Staff are already onsite for the due diligence phase, to commence mine plan drilling and prepare infrastructure agreements.
Should the deal come to fruition, Challenger will obtain full control of all coal production and marketing at the 100% KEM-owned project in the Murah Teweh district about 12km east of the region’s primary transport route the Barito River.
The multi-seam high-quality thermal project encompasses about 335 hectares (830 acres) with an operation production mining business license in place.
It also has existing infrastructure, such as a 12km haul road and loading jetty, which would aid an early production start, officials noted.
Once mined, coal from the property can be sold free-on-board via a barge at the jetty site or shipped further downstream to a stockpile, or direct loading on the mother vessel.

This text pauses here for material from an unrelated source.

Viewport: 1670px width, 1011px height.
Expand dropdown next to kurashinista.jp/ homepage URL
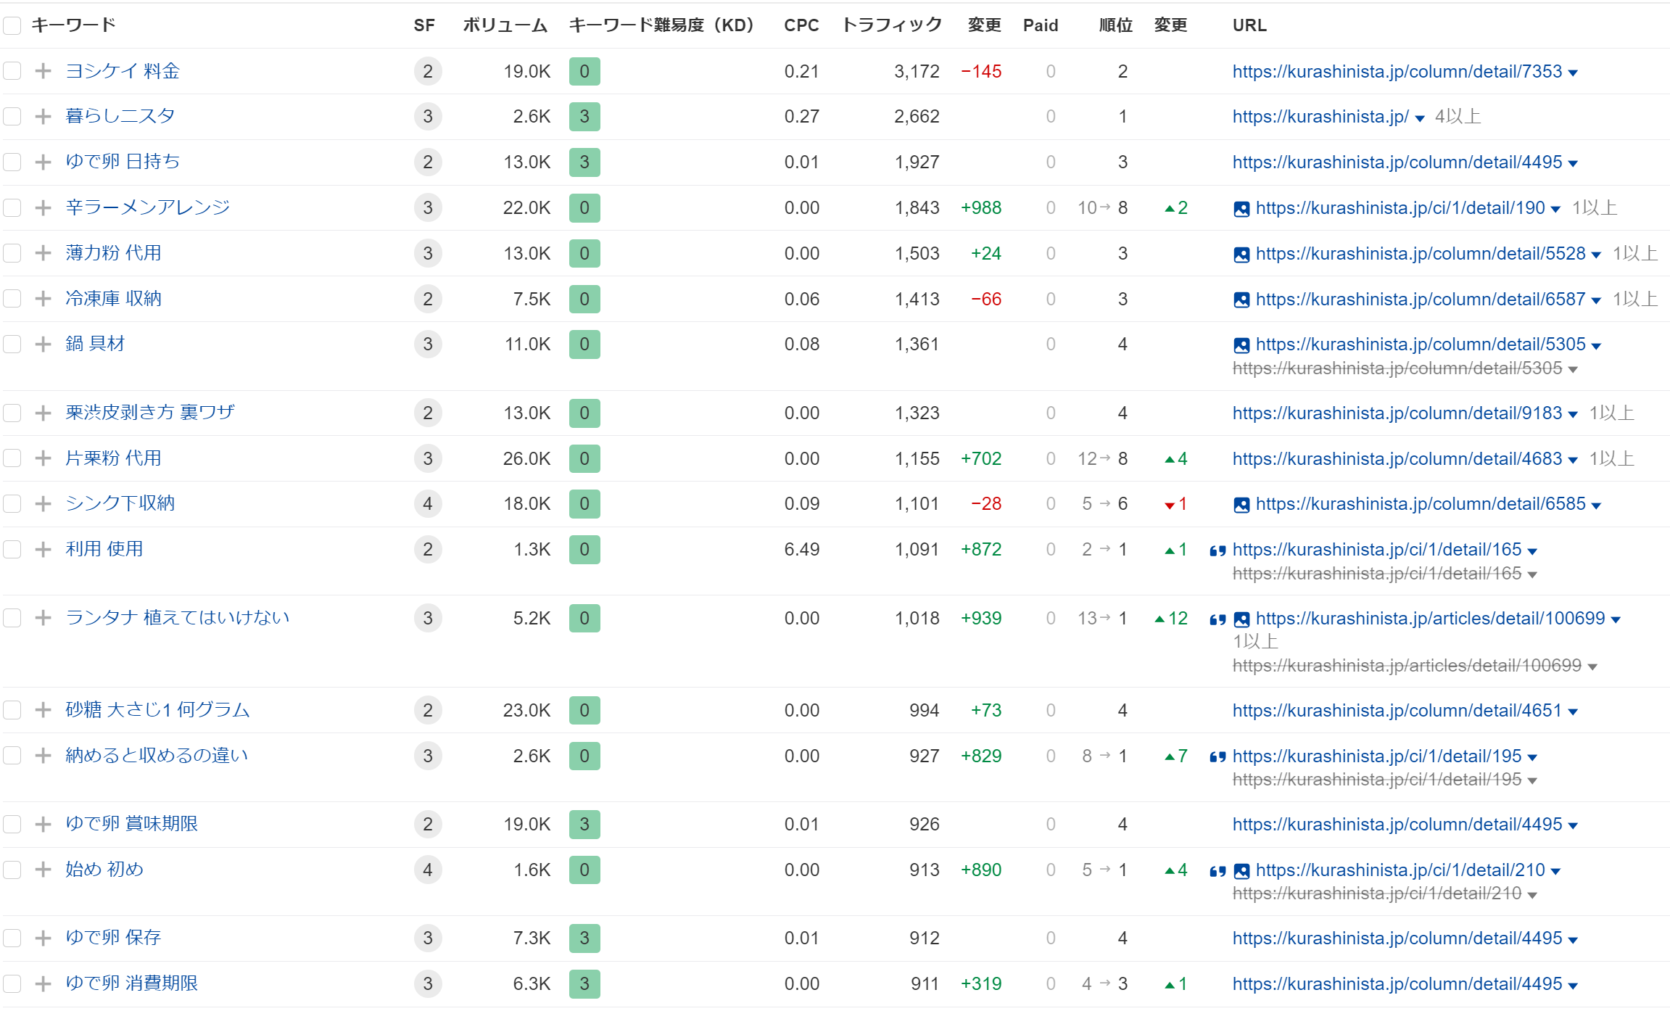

“This is a very important development for Challenger,” president and chief executive officer Ranjeet Sunder said.
“The KEM project gives us the potential to generate near-term cash flow that will provide funding for our Tabang project development and will enable us to capitalize on other high-quality opportunities, while minimizing dilution to our shareholders during these difficult capital markets.
“We view this project as having very low risk and relatively low capital requirements which are both key elements in our Indonesian coal strategy.”
Challenger, which has offices in Calgary, Singapore and Jakarta, has placed its exploration and operations focus on the Asian coal industry.